Ich engagierte mich in der Netzwerkstattkrebs recht zügig, nachdem ich die ersten Male dabei war 2020, übernahm noch im selben Jahr die Leitung der Onlineselbsthilfegruppe, weil unsere liebe Patricia leider ihren letzten Weg eingeschlagen hatte.

Durch Corona war ich, und so viele andere auch, gezwungen online zu arbeiten, mir weitere Fähigkeiten am PC anzueignen. Zoom, GoogleDrive, Social Media und Co.

Was ich mir früher nie getraut hätte, ging jetzt auf einmal. 

Ich belegte weitere Kurse online oder per Selbststudium. Inzwischen bin ich Meditationsleiter und schließe in den nächsten Wochen den Kursleiter Waldbaden ab.

Ich kontaktierte andere Blogger oder Buchautoren ohne Scheu und so entwickelte sich ab 2019 mein eigenes kleines buntes Netzwerk.

Und ich entwickelte mich!

Anfangs völlig desillusioniert, gelang es mir, auch mit gut Zureden von außen, mich wieder auf meine Beine zu stellen. 

Heute bin ich virtuelle Assistentin, psychoonkologische Begleiterin und Beraterin, engagiert in einigen Krebsorganisationen, Fotomodell, entdecke mit Heike E.M.Jänicke meine kreative Ader, bin offen für Neues und vor allem glücklich und erfüllt, mit dem was ich tue.

Und nicht zuletzt, hab ich auch mein privates Glück gefunden.

Zwischen 40 und 45 hat mein Leben noch einmal eine völlig andere Richtung eingeschlagen.

Ich helfe immer noch Menschen und bin nah an ihren dran und von zu Hause weg muss ich, dank der Technik, auch nicht mehr.
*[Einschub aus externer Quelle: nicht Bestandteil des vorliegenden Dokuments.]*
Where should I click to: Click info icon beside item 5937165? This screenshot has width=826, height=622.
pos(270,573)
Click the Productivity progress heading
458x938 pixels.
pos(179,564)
Aber jetzt macht es mir Spaß zu reisen und unterwegs zu sein. 

Ich habe gelernt, mich von dem zu trennen was mir nicht gut tut, Nein zu sagen. Mein Körper bzw. die berüchtigte Miss Fatigue, die gerne Verstärkung von Gisela Lymphoedem bekommt, zeigt mir sehr deutlich, wann Schluss ist. 

Ein Weg, der nicht immer leicht zu gehen war, den ich aber mit Mut zur Veränderung, Vertrauen in mich und meine Fähigkeiten und auch der Lust am Leben geschafft habe.

Und das kannst du auch!

8 Gedanken zu „Wie ich wurde, was ich bin“

  1. Hallo Anett, da hast Du aber auch schon echt dein Päckchen zu tragen gehabt. Ich bin sehr froh, dass ich Dich, wenn auch über eine nicht wirklich tolle Sache, die uns beide ereilt hat, gefunden zu haben. Vielleicht schaffen wir es auch endlich mal uns persönlich zu treffen, bis dahin genieße ich unsere Chatgespräche. Grüßle Ela

  2. Hallo Anett, danke, dass du das alles aufgeschrieben hast mit allen Höhen und Tiefen. Ich freue mich für dich, dass es zur richtigen Zeit einen Menschen gab, der bedingungslos an dich und dein Talent geglaubt hat. Ich habe eine ähnliche Erfahrung gemacht. Sowas kann Flügel verleihen!

  3. Andrea 30.05. 9.00 Uhr
    Liebe Anett ! Danke für den schönen Beitrag. Er ist ein richtiger Mutmachet. Das heißt jetzt für mich kämpfen und nicht den Kopf hängen lassen.

  4. Ein sehr bewegtes Leben hast du gehabt, liebe Anett! Jetzt weiß ich auch die vielen HIntergründe, kenne dich ein bisschen besser! Danke fürs Teilen!

  5. Danke für deine lieben Worte.
    Ja Andrea war da sehr ausdauernd zu einer Zeit, zu der ich mich nur im Kreis gedreht habe. Und dafür bin ich sehr dankbar.
    Ohne den ollen Horst = mein Brustkrebs, hätte ich sie und viele andere tolle Menschen nicht kennengelernt.